The queen could have been an accomplice. A woman that wanted a life of fame and affluence and Magnifico using her wish (after helping her modify it) so granting it would convince everyone he was king after duping the former sorcerer king made that position vacant.
Fast forward to the movie we got. Our protag walks in on Magnifico, they vibe until she asks him to grant her grandfathers almost 100 year old wish... Not knowing that her grandfather was indeed the king before Magnifico duped him and that his wish is the lynchpin holding Magnificos post-scarcity magic Utopia together.
It would explain why he keeps wishes, why some wishes aren't granted immediately, why nobody gets to see them and why he's paranoid and snaps in what seems to be seconds despite seemingly having everything he could have ever wanted.
You wouldn't exposition dump it like this, of course. There'd be some foreshadowing in a scene or two with her grand dad, maybe a quick glimpse of her grandfather in a magnificent (snrk) robe manipulating magic in his wish as she gets first denied, then some more environmental story telling in the form of the star leading her to a hidden lab where Magnifico kept some of his early drafts about how to go about making people forget specific things with wishes and perhaps on how to spread that selective amnesia for that specific fact to others for better control, then some big reveal where he confesses to it in the final confrontation, trying to justify his wrongdoings by pointing out all of the good he did since he became the sorcerer king.
Disney knows how to write villains, they know how to write couples, they know how to write an amazing script, and it shows it the story boards for wish.
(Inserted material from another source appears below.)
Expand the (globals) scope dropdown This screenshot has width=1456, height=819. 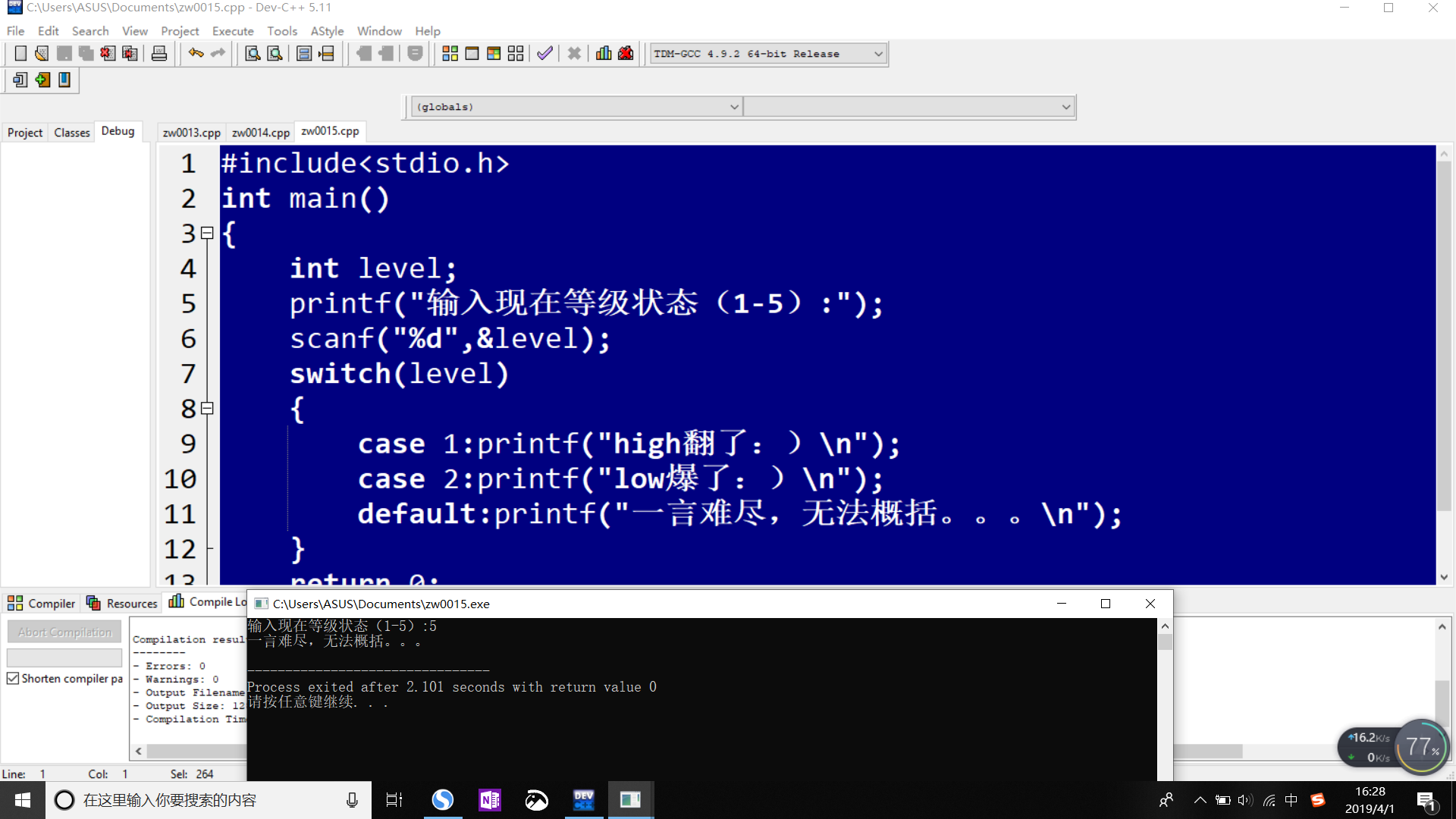pyautogui.click(x=733, y=107)
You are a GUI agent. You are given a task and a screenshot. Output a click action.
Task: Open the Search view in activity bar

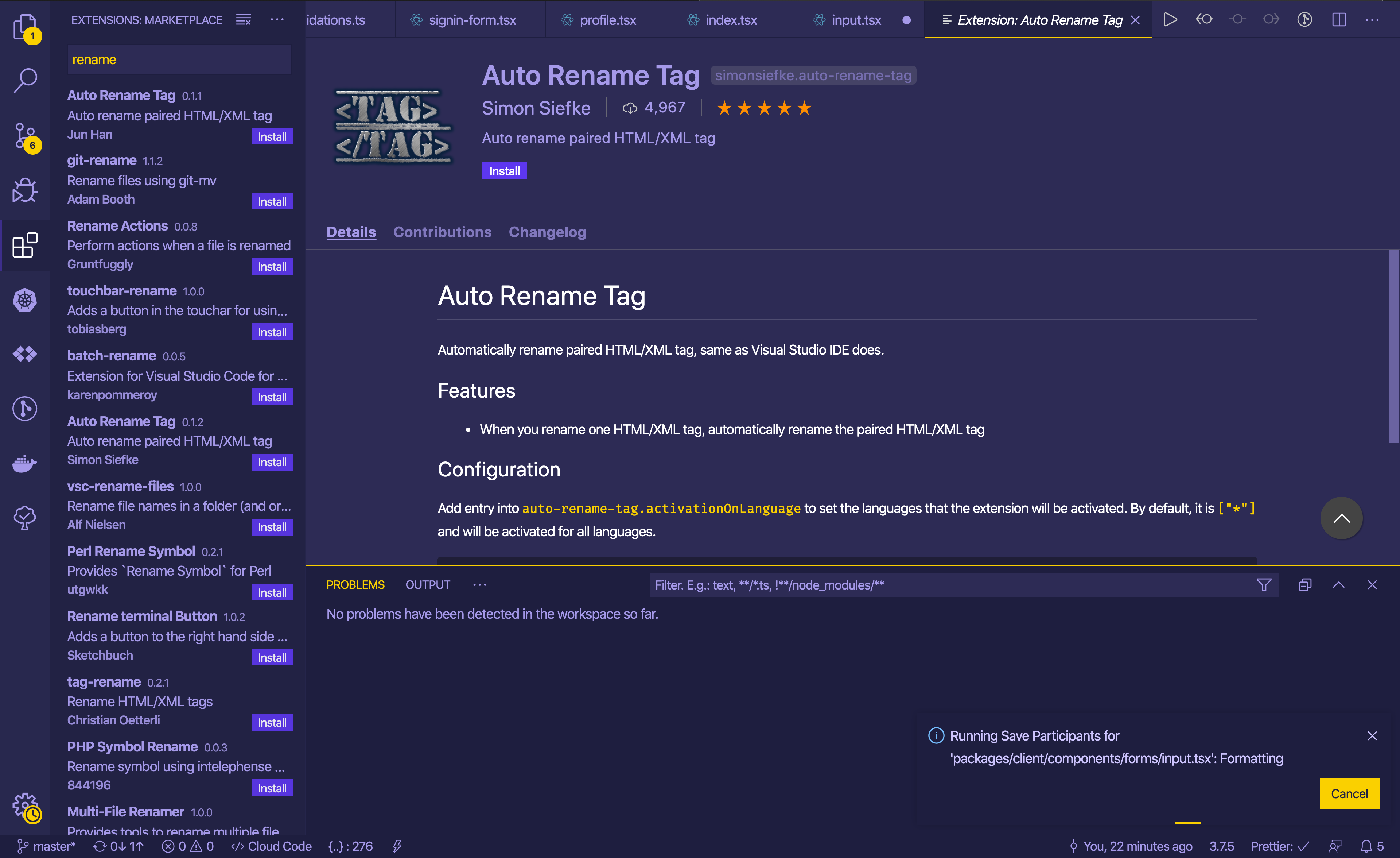[x=25, y=80]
This movie could have been the best movie we probably ever got, we almost got our first villain couple! She almost fell in love with a star boy that could shapeshift into animals, she could have been the daughter of the king and queen, which would have made more sense!!!!!THATS WHY THIS MOVIE FRUSTRATES ME SO MUCH!!!!!!!!! There was SO SO SO SO SO MUCHHHH potential and I NEED a reimagined version!!! Curse the higher ups for making those decisions….
Man... you know is bad when not even one of the most positive reviewers likes it.
Don’t know if I agree with the comparison to other upbeat Disney Villain songs.
Yeah, Gaston’s first song was upbeat, but the mob song later in the film had plenty of malice behind it.
And as upbeat as Shiney got, there was enough of a menacing undertone/change in instrumentation to support Tamatoa as a threat.
Want to know something effed up?
Magnifico wasn’t the only villain, originally it was supposed to be both Magnifico and his beloved wife as the antagonists in the film.
We were robbed by something unique here!
Or well, unique enough.
*edit*
Oh, never mind. You actually explained it, thank you. 😊
The problem with making a film that celebrates 100 years of Disney is that they ended up making a "greatest hits" list, not an item to add to the list.
I found the interpretation interesting of a guy, who sees the villain as the actual good guy, being the embodiment of "Be careful what you wish of", and that the way he runs things, is justified as some wish are very vague and could cause chaos and damages.